*** Listed entries ***
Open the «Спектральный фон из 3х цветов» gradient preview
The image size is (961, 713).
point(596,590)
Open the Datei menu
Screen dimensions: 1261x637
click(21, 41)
*** End of Listed entries ***
Exercise aim = Copy every entry exactly, missing none.

Result for this task =
Open the «Спектральный фон из 3х цветов» gradient preview
The image size is (961, 713).
point(596,590)
Open the Datei menu
Screen dimensions: 1261x637
click(21, 41)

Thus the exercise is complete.